La felicidad, según muchos de nosotros, está inextricablemente ligada a la riqueza y al estatus. Tradicionalmente hemos medido la felicidad a través de nuestra acumulación de posesiones: ropa y coches de moda, joyas finas, casas en los mejores barrios. Estas son las cosas por las que trabajamos, y no hay nada malo en ello.

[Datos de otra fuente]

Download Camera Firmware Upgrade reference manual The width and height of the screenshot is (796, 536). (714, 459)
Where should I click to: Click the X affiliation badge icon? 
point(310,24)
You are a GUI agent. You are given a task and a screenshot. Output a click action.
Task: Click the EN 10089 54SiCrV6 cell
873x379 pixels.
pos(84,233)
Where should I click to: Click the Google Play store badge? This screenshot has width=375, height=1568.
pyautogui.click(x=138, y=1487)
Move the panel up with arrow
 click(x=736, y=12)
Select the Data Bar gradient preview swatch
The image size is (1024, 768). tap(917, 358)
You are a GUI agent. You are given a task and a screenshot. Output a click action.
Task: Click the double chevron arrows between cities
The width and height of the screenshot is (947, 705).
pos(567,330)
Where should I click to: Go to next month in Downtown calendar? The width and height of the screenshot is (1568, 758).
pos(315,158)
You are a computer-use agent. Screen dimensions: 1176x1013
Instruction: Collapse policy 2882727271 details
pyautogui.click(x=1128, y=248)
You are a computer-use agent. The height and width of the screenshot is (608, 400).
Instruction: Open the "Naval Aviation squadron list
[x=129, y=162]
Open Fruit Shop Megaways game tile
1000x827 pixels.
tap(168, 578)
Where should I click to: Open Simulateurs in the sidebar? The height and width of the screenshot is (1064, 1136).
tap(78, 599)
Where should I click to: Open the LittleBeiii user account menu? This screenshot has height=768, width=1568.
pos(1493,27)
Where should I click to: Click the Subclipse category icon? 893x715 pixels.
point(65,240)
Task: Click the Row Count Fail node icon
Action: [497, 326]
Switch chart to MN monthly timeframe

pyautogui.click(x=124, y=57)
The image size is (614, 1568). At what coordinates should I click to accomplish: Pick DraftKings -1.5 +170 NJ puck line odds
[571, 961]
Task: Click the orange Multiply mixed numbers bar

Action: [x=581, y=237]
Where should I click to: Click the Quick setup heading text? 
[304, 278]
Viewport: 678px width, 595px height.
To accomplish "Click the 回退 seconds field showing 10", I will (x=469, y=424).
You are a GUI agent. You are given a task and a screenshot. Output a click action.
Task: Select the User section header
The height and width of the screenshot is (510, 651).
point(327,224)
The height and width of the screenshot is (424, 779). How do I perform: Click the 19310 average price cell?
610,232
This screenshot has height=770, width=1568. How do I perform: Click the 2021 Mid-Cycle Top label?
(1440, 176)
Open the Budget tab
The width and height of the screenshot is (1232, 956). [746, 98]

En la cultura moderna, tendemos a pensar que podemos encontrar la felicidad «ahí fuera», en el centro comercial, en el gimnasio o en un frasco de nuestro botiquín. Todo lo que necesitamos es un cuerpo más delgado, un mejor trabajo, un nuevo cónyuge o hijos más exitosos. Creemos que si arrojamos suficiente dinero al problema, una mañana nos despertaremos en un estado de felicidad. Pero si el dinero pudiera comprar la felicidad, los ricos y famosos no serían una fuente constante de material para la prensa sensacionalista, con sus sagas de adicción, traición, bancarrota y vergüenza.
Aún así, seguimos trabajando más y consumiendo más. En las últimas décadas, la semana laboral media se ha hecho cada vez más larga. Y mientras pasamos cada vez más tiempo en el lugar de trabajo, muchos de nosotros luchamos por criar una familia al mismo tiempo.
La mayoría de nosotros vivimos en un estado constante de agotamiento y coacción: Nuestros trabajos nos necesitan, nuestros hijos nos necesitan y, cada vez más, nuestros padres ancianos nos necesitan. Pero parece que no hay suficientes de nosotros para todos. (¡No es de extrañar que la clonación tenga cierto atractivo!)
Nos sentimos infelices, frenéticos y desequilibrados. Nos presionamos a diario hasta el borde del agotamiento. Hemos sobrepasado nuestros límites personales y hemos olvidado que la verdadera felicidad viene de vivir una vida auténtica alimentada con un sentido de propósito y equilibrio. Pensamos erróneamente que la felicidad es la ausencia de estrés, pero no podemos encontrar la felicidad huyendo de nuestros miedos, de nuestras preocupaciones, de nuestros retos diarios.